I will admit that the boss battles were interesting. Each one generally ended up as a different genre. Like, the boss fight for Traverse Town was a sidescrolling platformer, the boss fight in Wonderland was a shootemup (I think?), and so on. But it was really gimmicky and it made all the other fights in the game really pointless and grindy because you weren't even levelling/powering yourself up for the sake of proving yourself to a boss because the boss battles were fought differently. (I think. I've taken considerable effort to forget about this game.) The neon/grid areas of the data world and their enemies were ridiculously repetitive and not fun in the slightest. I honestly don't remember a whole lot of the game beyond what I've mentioned so it wasn't memorable at all, either.
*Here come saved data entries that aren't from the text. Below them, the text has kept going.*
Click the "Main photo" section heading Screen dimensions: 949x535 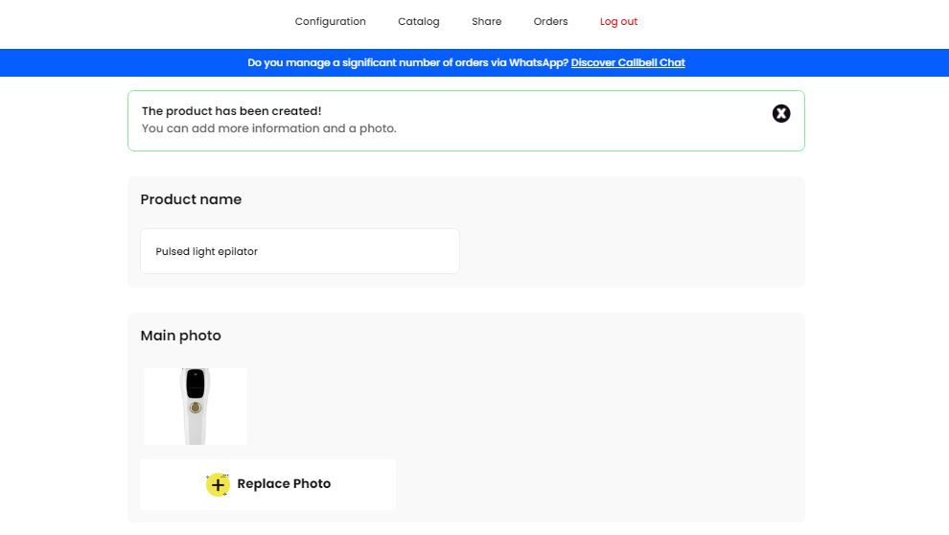[x=180, y=336]
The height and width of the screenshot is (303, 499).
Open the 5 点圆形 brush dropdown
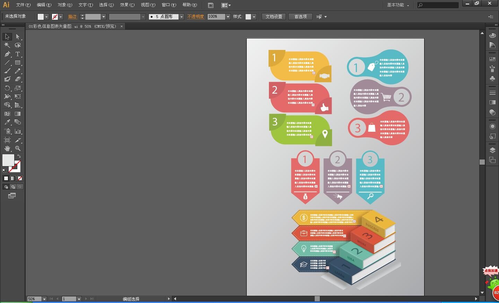tap(181, 17)
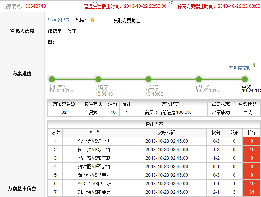The height and width of the screenshot is (197, 261).
Task: Click the 投注内容 table header bar
Action: (x=154, y=125)
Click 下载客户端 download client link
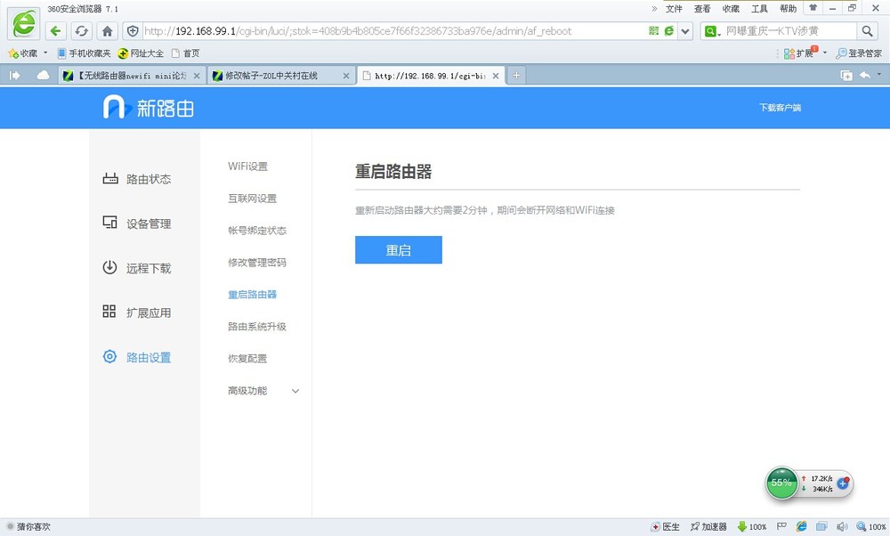This screenshot has width=890, height=536. click(780, 108)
It's a game where, had it continued to be a one-off cell phone game for all of its existence, everything about it could be forgiven, but as a stand-alone DS game trying to live up to the standard that Days and BBS had set as far as spin-off games in the series, it fell so short. It might not be a bad game compared to some other games mentioned in this thread but it was terrible compared to everything else in its series even to this day.
Bit Trip Runner
The only other game that makes me livid to think about because I disliked it so much is Bit Trip Runner. It was a reaction memorization game masquerading as a rhythm game. The game looks great, but that's about all that I can praise about it. It pretends to be rhythm based but I'd found that I played just as well with the sound off compared to on and the jumps/dodges/blocks didn't match up to the beat very often anyway. The music (and the beat, iirc) isn't the same every time you play a level, either, so I don't know where they get off calling it a rhythm game. The game was so hectic and chaotic in what it wanted you to do that it often felt like it was punishing you for learning your cues.
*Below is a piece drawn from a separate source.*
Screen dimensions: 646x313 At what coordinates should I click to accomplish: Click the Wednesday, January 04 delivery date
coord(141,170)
For example, there are these little trampolines you can jump on eventually that boost you up a little bit. The first few times you come across it, they put points or a "power up" (just adds more instruments/melody to the bgm) in a position where you'll only grab it if you jump from the trampoline. Alright, so you learn to jump on the trampolines whenever you see them... except eventually when you jump ON the trampolines instead of OVER them, you get launched into a hole. Sometimes, they mix these up even on the same level so you literally have no choice but to mess up once and then memorize how they want you to tackle each one. It happens with many of the different obstacles, too, so it doesn't feel like you're getting better at the game or learning it as you go along. It's not like you can when game constants are never actually constant.
The icing on the cake is that the game is designed to be unforgiving. You mess up even once, whether you're at the very beginning of a track or just before the end, it sends you back to the very beginning. It's almost impossible to get through something on your first try because it throws so many curve balls at you. Every time you start a new level, you practically have to completely untrain all your reactions. It wouldn't be so bad if you checkpointed or something every time you grabbed one of the four power ups (or just reached a certain point in the level), but you start from the BEGINNING. So longer levels (some get up to 2 or 3 minutes, I think) become agonizing as you end up having to memorize every single section of the song and you have to get the timing almost exactly right each time because if you don't, you're gonna waste that whole 2 minutes over again until you get it PERFECT every time. Changing the difficulty from Normal/Hard down to Easy doesn't help either--literally all that does is take away the points you get as you go through the level and all those do is give you bonus levels for getting all of them. If anything, taking them away in Easy mode makes it more confusing because you no longer have hints ahead of you showing you the way you should be going through the level. (It makes the screen look a little less cluttered but it's not like it's that much easier.)
I'm not very good at platforms--I won't try to hide that fact at all--so already I went into the game at a disadvantage but there was just no leeway whatsoever in this game and I don't think I've ever played something so frustrating in my life. Even finishing a level that's taken forever never felt satisfying: I'd just feel angry with myself for taking so long to memorize the exact timing and progression of every button press. I'd be okay with it if that's how they marketed the game (not that anyone would want it if they did) but the fact that they push it as a rhythm game when it really doesn't work as one just makes it all the more frustrating.